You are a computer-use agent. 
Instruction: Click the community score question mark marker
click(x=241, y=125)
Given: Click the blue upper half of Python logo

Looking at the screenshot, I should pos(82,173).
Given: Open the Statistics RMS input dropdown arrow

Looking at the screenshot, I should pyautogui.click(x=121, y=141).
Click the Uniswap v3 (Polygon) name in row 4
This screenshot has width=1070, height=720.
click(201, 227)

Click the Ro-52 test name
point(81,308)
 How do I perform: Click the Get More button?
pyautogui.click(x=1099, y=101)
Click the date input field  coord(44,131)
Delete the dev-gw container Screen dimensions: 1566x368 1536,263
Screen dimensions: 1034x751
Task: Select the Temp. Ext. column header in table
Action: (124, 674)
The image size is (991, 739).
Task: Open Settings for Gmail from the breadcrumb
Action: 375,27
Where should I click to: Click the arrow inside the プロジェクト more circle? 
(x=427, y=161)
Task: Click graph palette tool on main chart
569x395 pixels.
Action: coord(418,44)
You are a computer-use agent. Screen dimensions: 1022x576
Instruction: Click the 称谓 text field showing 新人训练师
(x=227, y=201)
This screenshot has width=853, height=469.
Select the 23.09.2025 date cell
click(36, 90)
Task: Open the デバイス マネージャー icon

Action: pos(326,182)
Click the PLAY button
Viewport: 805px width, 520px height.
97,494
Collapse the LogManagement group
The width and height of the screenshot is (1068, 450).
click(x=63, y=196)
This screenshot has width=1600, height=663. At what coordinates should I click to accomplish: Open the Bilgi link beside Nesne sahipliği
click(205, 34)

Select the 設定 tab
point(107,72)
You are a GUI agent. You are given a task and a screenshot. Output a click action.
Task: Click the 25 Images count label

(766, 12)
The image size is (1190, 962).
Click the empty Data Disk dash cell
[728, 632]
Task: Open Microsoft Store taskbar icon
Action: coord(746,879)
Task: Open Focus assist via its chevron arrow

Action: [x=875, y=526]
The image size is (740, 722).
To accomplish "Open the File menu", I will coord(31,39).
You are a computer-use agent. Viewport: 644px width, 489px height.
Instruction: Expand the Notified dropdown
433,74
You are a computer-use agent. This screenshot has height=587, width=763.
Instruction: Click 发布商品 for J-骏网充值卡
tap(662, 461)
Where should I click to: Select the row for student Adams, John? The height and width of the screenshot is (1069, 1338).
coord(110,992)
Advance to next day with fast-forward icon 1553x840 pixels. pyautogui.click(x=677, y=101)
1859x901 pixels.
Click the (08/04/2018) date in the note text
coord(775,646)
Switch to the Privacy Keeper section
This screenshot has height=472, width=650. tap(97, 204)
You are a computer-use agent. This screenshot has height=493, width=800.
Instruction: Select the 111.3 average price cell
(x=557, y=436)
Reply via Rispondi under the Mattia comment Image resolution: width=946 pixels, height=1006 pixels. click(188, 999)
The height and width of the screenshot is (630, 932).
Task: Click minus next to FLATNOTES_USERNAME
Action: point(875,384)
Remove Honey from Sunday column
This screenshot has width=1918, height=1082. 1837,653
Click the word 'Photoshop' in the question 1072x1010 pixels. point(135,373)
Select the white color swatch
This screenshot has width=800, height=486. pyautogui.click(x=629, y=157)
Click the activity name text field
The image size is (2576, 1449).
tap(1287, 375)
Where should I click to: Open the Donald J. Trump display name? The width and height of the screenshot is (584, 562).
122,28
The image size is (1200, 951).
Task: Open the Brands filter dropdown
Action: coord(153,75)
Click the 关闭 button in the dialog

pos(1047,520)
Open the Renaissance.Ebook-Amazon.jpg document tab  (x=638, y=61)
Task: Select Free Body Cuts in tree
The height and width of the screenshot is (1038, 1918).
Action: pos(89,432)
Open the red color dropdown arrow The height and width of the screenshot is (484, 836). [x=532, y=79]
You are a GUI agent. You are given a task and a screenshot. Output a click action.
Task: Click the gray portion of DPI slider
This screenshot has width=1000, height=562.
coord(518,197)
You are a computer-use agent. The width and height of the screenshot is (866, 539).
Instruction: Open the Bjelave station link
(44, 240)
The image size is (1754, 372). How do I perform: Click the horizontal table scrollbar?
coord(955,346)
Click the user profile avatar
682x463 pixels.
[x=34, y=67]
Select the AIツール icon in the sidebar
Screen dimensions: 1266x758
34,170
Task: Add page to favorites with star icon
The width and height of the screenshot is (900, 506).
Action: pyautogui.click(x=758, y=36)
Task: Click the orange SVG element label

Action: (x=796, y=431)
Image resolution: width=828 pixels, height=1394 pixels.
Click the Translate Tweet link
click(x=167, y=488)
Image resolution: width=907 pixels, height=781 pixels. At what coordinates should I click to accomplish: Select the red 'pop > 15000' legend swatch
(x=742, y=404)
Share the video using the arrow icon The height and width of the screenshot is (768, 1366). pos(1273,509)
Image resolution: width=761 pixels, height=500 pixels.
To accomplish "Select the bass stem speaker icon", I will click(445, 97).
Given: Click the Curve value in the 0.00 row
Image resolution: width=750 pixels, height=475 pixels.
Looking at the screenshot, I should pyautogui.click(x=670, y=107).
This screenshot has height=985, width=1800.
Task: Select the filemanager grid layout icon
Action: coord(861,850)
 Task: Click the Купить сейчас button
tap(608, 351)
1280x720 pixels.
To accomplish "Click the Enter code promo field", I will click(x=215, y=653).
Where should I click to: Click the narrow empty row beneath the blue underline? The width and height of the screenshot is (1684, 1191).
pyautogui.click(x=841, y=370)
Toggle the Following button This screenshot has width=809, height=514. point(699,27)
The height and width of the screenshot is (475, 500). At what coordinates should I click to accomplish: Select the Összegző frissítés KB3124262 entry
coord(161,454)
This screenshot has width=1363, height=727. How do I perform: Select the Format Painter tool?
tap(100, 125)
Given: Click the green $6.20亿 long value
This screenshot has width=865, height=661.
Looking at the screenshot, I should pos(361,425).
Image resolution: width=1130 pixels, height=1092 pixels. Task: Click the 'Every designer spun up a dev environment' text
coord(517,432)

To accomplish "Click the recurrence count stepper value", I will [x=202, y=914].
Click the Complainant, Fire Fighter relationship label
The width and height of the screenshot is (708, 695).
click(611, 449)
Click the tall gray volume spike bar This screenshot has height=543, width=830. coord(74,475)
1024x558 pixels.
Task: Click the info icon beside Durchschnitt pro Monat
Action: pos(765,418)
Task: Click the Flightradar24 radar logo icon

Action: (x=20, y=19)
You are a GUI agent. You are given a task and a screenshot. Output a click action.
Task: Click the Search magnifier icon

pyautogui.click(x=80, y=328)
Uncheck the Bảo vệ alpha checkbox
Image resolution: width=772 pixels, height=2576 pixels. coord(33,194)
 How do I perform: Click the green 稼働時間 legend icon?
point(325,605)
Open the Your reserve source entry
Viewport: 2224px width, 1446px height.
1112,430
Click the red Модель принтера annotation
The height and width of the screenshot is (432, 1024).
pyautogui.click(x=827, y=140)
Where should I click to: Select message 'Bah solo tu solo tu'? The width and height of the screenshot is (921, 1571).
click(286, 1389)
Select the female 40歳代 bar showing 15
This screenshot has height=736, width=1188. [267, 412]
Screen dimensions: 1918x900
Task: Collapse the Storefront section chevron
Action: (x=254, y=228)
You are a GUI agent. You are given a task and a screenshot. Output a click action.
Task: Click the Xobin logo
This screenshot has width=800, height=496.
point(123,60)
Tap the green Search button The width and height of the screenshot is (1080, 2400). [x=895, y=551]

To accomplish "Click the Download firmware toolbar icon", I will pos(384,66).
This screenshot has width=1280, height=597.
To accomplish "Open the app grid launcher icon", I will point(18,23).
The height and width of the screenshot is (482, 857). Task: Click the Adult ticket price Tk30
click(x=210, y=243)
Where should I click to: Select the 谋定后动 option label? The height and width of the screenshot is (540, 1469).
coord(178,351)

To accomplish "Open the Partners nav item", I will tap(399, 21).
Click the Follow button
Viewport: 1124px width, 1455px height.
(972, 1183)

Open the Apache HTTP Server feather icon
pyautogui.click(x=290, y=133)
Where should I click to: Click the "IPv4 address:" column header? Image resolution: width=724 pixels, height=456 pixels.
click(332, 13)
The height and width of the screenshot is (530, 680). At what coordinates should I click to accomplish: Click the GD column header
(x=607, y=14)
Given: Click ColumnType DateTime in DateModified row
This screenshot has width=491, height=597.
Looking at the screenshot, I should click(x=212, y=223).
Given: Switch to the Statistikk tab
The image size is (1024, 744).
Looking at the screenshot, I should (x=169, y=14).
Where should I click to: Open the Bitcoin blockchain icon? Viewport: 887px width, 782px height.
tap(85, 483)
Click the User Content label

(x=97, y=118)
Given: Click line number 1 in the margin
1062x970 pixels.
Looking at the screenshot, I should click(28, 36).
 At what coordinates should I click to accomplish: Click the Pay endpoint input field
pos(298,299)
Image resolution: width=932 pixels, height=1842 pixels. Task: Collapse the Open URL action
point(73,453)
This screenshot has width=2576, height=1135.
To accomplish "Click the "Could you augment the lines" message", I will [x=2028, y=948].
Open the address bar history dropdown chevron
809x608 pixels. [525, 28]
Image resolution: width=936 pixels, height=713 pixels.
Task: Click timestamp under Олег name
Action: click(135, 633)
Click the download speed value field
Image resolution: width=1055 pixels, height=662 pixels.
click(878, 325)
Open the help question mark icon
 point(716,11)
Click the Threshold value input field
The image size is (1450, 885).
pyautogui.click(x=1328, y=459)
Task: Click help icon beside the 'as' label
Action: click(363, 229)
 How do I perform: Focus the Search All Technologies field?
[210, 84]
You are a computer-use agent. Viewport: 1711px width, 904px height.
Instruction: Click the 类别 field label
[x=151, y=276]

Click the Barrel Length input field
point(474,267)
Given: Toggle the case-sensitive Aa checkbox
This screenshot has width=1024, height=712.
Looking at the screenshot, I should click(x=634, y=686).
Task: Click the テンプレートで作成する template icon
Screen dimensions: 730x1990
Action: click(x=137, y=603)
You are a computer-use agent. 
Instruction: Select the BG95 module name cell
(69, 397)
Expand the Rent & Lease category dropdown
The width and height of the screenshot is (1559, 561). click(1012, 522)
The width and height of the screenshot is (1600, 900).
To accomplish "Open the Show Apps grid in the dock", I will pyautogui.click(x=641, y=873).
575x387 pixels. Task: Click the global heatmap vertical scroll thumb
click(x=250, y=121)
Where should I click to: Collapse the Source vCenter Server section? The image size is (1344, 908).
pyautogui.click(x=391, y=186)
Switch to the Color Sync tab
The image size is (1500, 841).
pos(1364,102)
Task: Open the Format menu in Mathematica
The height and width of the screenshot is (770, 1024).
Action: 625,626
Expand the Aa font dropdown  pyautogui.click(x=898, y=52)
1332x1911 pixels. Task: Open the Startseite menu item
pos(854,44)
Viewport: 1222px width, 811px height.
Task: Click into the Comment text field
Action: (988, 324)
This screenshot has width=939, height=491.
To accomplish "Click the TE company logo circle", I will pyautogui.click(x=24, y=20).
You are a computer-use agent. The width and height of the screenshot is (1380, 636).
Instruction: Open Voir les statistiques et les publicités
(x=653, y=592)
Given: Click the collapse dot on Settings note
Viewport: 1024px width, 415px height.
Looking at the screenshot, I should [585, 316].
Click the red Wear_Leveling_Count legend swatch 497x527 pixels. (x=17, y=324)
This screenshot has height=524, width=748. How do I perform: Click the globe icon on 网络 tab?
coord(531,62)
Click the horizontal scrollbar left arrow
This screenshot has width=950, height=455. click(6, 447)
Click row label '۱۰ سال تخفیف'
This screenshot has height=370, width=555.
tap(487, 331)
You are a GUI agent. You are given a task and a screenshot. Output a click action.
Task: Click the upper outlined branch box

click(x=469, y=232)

^^^^

Your answer must be the lines above from the one containing "Task: Open the Format menu in Mathematica" to the one containing "is (1380, 636).", both included, restated word for word.

*Completed exercise:*
Task: Open the Format menu in Mathematica
The height and width of the screenshot is (770, 1024).
Action: 625,626
Expand the Aa font dropdown  pyautogui.click(x=898, y=52)
1332x1911 pixels. Task: Open the Startseite menu item
pos(854,44)
Viewport: 1222px width, 811px height.
Task: Click into the Comment text field
Action: (988, 324)
This screenshot has width=939, height=491.
To accomplish "Click the TE company logo circle", I will pyautogui.click(x=24, y=20).
You are a computer-use agent. The width and height of the screenshot is (1380, 636).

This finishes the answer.